I just planted some. I did so a few years ago for the first time. No cold frame, no row covers, zone 5. It came up in late feb and was edible in late march. Then last year I used a cold frame and had edibles in late feb. This year I will put a row cover on for the winter. I will put my portable cold frame on another box and probably put some more spinach in there too.
I read from someone else on this forum about planting some in a tub and bringing it inside at night. I might try that too.
Look back through MEN magazine. There was an issue in the last year about growing greens all winter long. Don't remember if spinach was on the list but I know Kale was and something called mache` or corn salad. I've got Kale and turnips right now and I'm getting ready to put straw all around them and cover with plastic. Good luck!!!

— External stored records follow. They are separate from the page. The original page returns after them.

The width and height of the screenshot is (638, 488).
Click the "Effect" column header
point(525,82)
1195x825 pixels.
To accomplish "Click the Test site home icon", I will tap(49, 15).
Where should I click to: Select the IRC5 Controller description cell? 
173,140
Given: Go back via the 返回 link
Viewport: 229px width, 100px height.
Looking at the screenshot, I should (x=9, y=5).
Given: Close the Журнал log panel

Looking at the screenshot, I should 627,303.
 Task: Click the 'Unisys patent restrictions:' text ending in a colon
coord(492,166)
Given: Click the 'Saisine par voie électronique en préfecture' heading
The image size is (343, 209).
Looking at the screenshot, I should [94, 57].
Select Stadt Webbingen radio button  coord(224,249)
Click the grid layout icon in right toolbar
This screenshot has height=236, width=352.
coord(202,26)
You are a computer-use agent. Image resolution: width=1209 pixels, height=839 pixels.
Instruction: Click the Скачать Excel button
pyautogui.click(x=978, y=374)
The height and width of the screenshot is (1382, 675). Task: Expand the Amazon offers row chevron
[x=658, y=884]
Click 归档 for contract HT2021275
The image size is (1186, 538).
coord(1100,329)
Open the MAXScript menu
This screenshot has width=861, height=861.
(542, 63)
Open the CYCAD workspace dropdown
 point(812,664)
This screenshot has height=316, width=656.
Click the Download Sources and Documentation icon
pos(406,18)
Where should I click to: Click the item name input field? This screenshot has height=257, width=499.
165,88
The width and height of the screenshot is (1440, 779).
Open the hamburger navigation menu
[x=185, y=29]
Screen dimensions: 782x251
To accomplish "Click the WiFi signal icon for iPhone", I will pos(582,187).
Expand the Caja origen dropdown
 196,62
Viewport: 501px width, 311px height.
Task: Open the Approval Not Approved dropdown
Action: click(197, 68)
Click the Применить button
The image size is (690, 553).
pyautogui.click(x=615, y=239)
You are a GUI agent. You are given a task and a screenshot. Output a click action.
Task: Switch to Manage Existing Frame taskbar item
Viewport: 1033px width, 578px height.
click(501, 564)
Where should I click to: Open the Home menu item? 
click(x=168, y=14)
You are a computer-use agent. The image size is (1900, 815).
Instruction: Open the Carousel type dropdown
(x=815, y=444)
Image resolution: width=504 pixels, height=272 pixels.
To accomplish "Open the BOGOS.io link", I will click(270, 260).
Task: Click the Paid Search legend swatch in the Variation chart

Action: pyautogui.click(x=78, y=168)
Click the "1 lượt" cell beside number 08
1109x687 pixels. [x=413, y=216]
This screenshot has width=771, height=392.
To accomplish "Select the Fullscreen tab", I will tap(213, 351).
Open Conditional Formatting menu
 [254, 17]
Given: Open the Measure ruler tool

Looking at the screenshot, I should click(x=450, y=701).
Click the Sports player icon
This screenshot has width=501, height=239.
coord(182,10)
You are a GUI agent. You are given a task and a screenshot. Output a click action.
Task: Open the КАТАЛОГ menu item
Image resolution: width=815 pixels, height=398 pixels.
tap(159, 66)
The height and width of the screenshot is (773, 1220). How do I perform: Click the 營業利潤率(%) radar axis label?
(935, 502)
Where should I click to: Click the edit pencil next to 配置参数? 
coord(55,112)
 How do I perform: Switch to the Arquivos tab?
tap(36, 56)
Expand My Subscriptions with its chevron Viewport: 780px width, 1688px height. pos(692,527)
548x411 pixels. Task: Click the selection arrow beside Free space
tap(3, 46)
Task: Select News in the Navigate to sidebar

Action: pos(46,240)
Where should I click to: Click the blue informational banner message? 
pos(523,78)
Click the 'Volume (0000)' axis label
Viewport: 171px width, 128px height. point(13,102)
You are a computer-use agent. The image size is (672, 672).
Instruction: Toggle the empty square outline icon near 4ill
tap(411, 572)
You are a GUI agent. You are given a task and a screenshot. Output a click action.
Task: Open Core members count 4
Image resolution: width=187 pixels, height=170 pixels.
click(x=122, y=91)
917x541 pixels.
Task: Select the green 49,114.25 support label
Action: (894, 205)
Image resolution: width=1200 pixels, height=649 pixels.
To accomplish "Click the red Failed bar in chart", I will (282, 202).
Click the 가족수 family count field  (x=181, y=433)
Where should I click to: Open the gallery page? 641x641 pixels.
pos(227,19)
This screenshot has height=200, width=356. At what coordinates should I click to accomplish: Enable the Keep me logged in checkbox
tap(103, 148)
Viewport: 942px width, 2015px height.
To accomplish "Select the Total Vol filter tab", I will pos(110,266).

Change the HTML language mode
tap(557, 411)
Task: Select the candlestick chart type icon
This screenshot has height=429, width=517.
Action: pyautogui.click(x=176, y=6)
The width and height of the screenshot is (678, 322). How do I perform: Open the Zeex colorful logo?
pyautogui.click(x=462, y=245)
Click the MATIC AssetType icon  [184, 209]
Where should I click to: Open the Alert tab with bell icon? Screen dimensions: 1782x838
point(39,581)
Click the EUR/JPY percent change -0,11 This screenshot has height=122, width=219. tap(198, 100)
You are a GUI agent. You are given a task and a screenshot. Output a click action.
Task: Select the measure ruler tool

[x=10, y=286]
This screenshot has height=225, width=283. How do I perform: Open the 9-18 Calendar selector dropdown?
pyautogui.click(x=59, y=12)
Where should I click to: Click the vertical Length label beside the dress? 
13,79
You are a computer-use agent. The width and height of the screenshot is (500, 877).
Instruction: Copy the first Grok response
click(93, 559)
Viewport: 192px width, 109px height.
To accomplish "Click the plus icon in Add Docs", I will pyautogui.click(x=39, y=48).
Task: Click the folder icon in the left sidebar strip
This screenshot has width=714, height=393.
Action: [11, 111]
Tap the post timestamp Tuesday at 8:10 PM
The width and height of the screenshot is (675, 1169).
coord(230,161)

We planted it here in So.MO in the garden, threw a row cover over it about Dec. and it kept going...got touched by cold a time or two but when the weather moderated it came back and in the spring we had a really good harvest. Never hurts to try as seed is really cheap compared to so manythings in life. Have grown it in a big pot in front of the sliding doors,too and had a meal or two...last year DH saved a cherry tomato plant and we had a few 'maters a week all winter long...hey, it helps to stave off garden withdrawal symptoms until we open the greenhouse in Feb!!! Dee
Last year I grew lettuce under 4 mil plastic and had it until Christmas. I also live in zone 5.
If you can keep lettuce alive, you should be able to keep spinach, which according to most garden books, tolerates temps down to 28 F uncovered.
Check out "Four Season Harvest" by Elliot Coleman. He also lives in zone 5.
Apparently the trick is to provide dual protection. He uses plastic row covers inside a plastic film greenhouse. Also, few things actually grow over winter, they just sort of go into a suspended animation.
Things that actually grow are mache, claytonia and spinach. Things that stay alive are most of the cool weather greens.